Additional Information about the Merger and Where to Find It
In connection with the proposed merger of Apple Six with and into BRE Select Hotels Corp, a Delaware corporation (“BRE Select Hotels”), BRE Select Hotels filed a Registration Statement on Form S-4 (File No. 333-186090) with the Securities and Exchange Commission (the “SEC”) on January 18, 2013, which includes a preliminary proxy statement of Apple Six that also constitutes a preliminary prospectus of BRE Select Hotels, as well as other relevant documents concerning the merger. The registration statement has not yet been declared effective by the SEC and may be amended, and the definitive proxy statement/prospectus is not currently available. Apple Six will mail the definitive proxy statement/prospectus to its security holders when it is available.
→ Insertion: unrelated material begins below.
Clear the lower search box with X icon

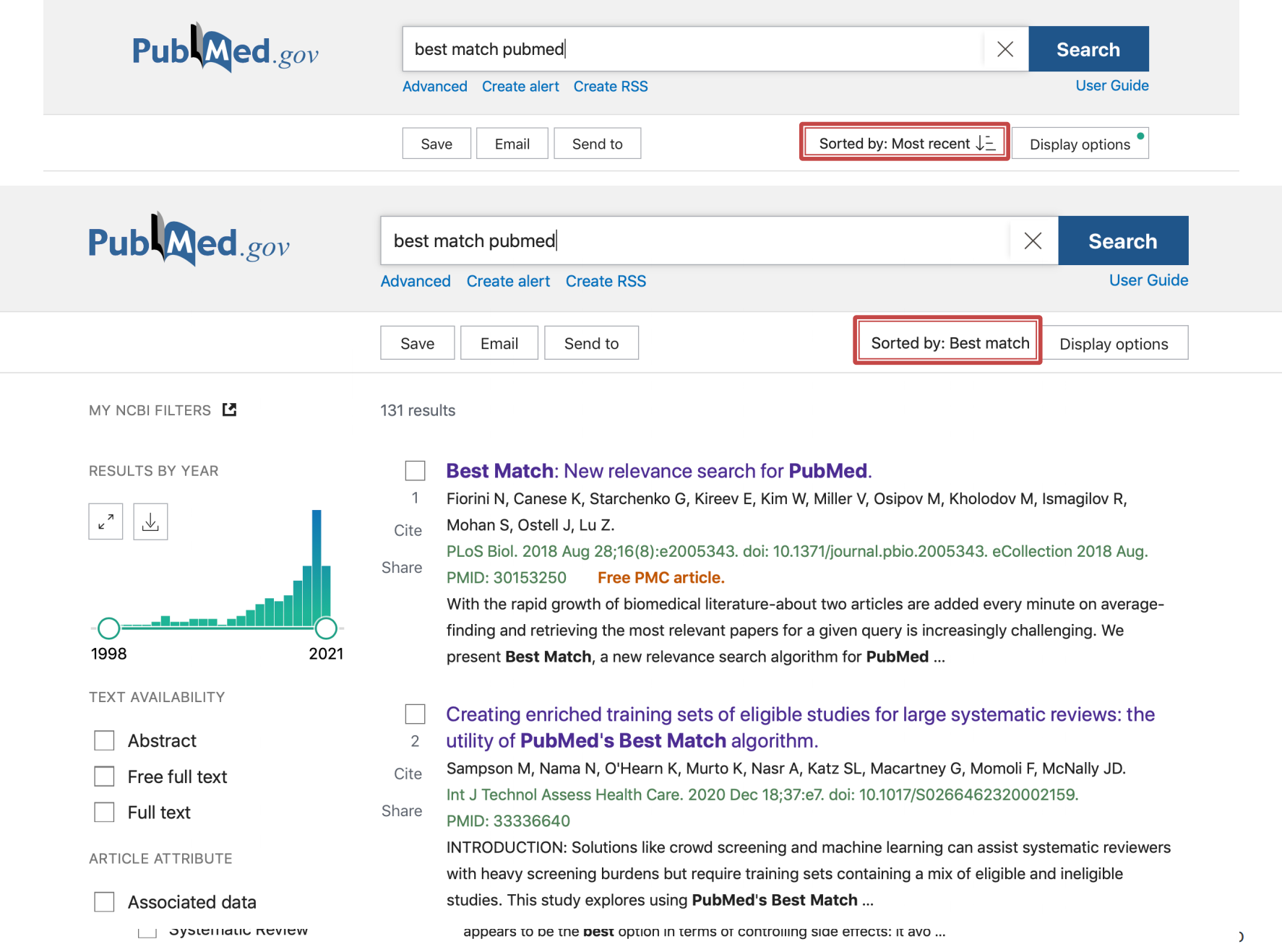[x=1033, y=241]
BEFORE MAKING ANY VOTING OR INVESTMENT DECISIONS, INVESTORS AND SECURITY HOLDERS OF APPLE SIX ARE URGED TO READ THE PROXY STATEMENT/PROSPECTUS AND ALL OTHER MATERIALS WHEN THEY BECOME AVAILABLE BECAUSE THEY CONTAIN IMPORTANT INFORMATION ABOUT APPLE SIX, BRE SELECT HOTELS AND THE MERGER. The proxy statement/prospectus and other materials (when they become available) containing information about the proposed transaction, and any other documents filed by Apple Six and BRE Select Hotels with the SEC, may be obtained free of charge at the SEC’s web site at www.sec.gov. In addition, investors and security holders may obtain free copies of the documents filed with the SEC by Apple Six by directing a written request to Apple REIT Six, Inc., 814 East Main Street, Richmond, Virginia 23219, Attention: Investor Relations.
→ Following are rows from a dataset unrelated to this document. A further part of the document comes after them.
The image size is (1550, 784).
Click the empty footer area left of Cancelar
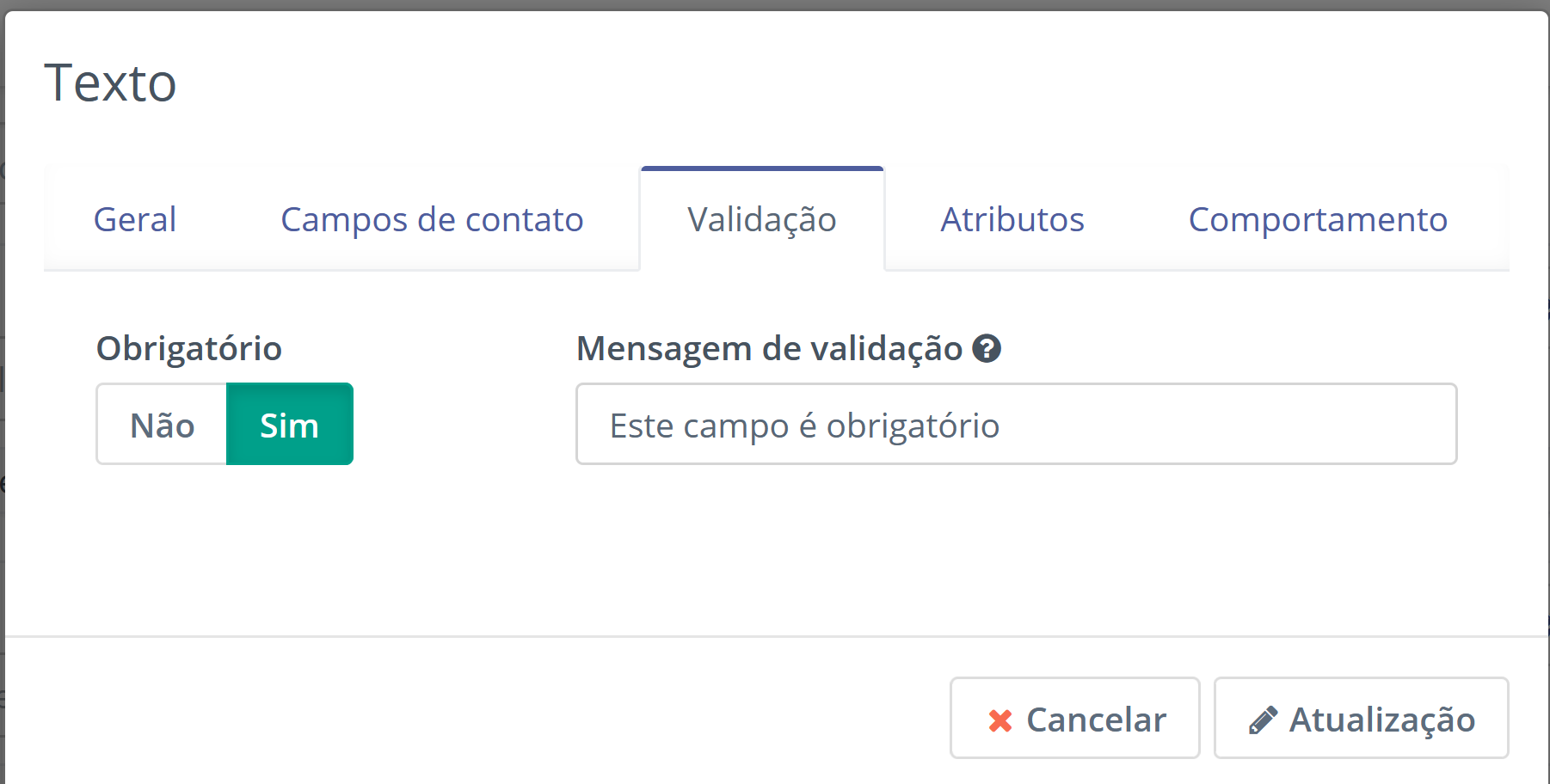[x=473, y=719]
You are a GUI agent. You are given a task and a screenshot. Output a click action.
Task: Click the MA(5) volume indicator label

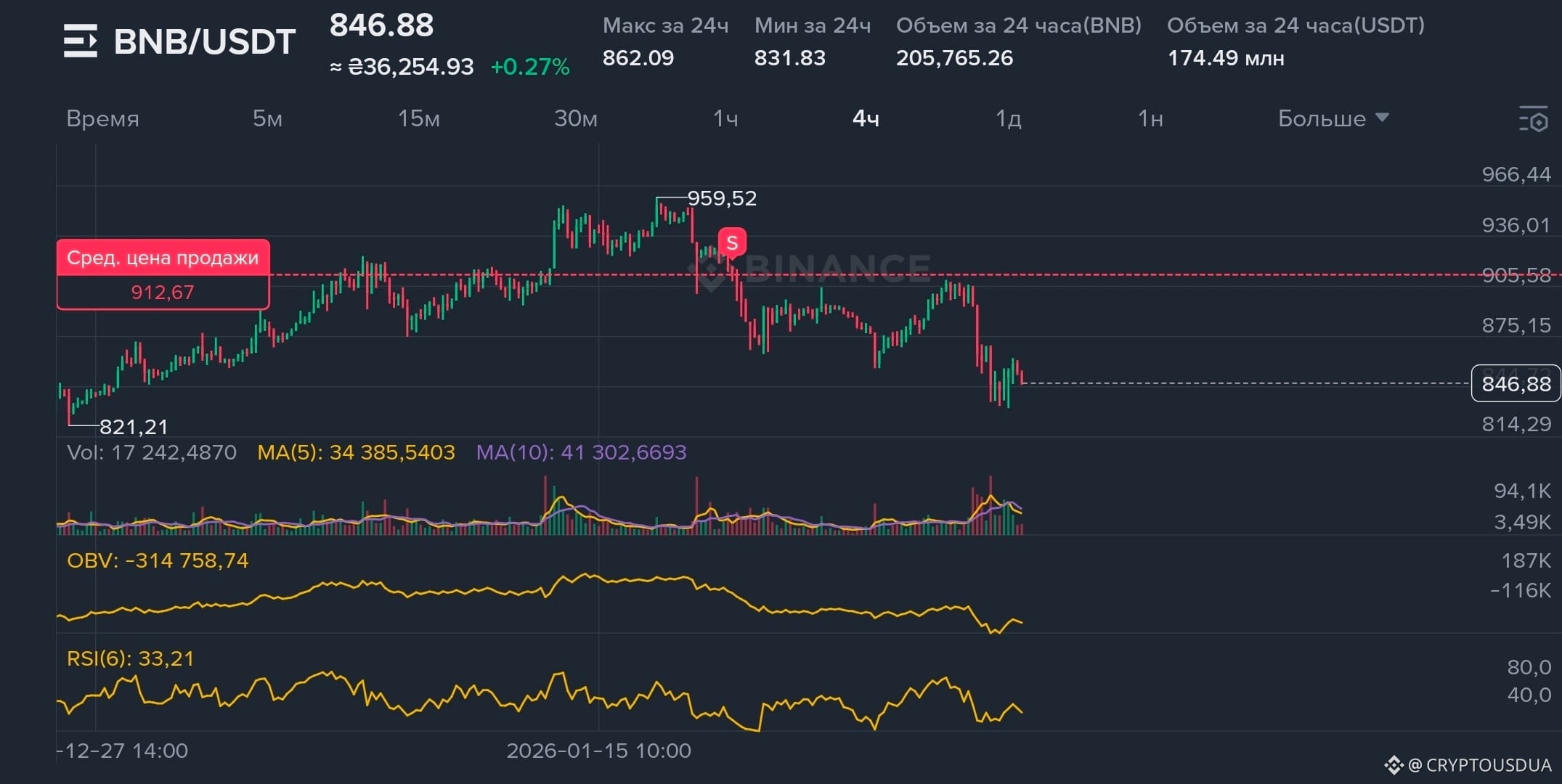(x=356, y=452)
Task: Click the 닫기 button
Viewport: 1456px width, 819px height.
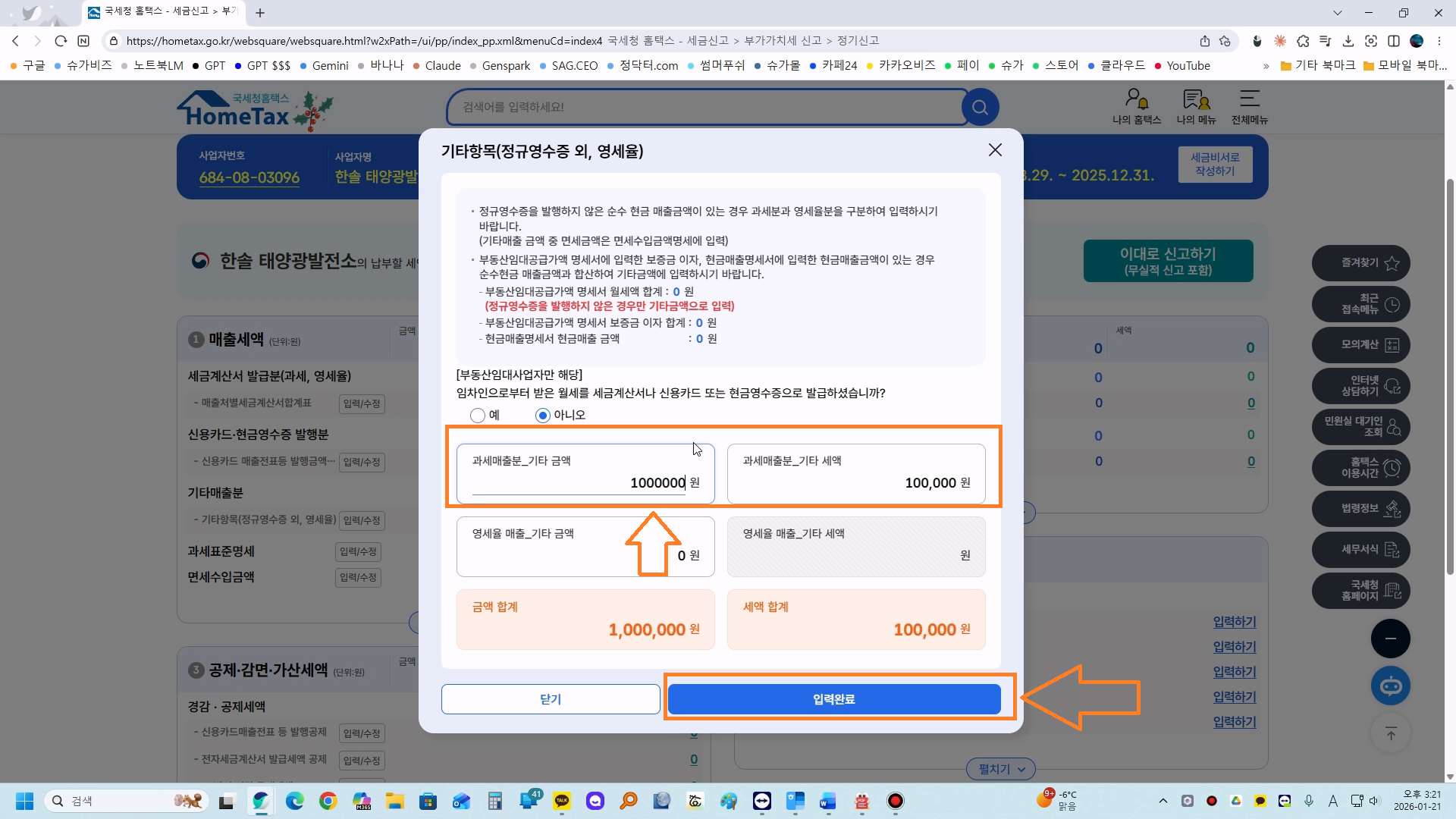Action: 551,699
Apple Six and its executive officers and directors may be deemed to be participants in the solicitation of proxies from the security holders of Apple Six in connection with the merger. Information about those executive officers and directors of Apple Six and their ownership of Apple Six’s securities is set forth in the preliminary proxy statement/prospectus included in the Registration Statement on Form S-4 filed by BRE Select Hotels with the SEC on January 18, 2013 and will be included in the definitive proxy statement/prospectus regarding the merger when it becomes available. This communication shall not constitute an offer to sell or the solicitation of an offer to sell or the solicitation of an offer to buy any securities, nor shall there be any sale of securities in any jurisdiction in which such offer, solicitation or sale would be unlawful prior to registration or qualification under the securities laws of any such jurisdiction. No offering of securities shall be made except by means of a prospectus meeting the requirements of Section 10 of the Securities Act of 1933, as amended.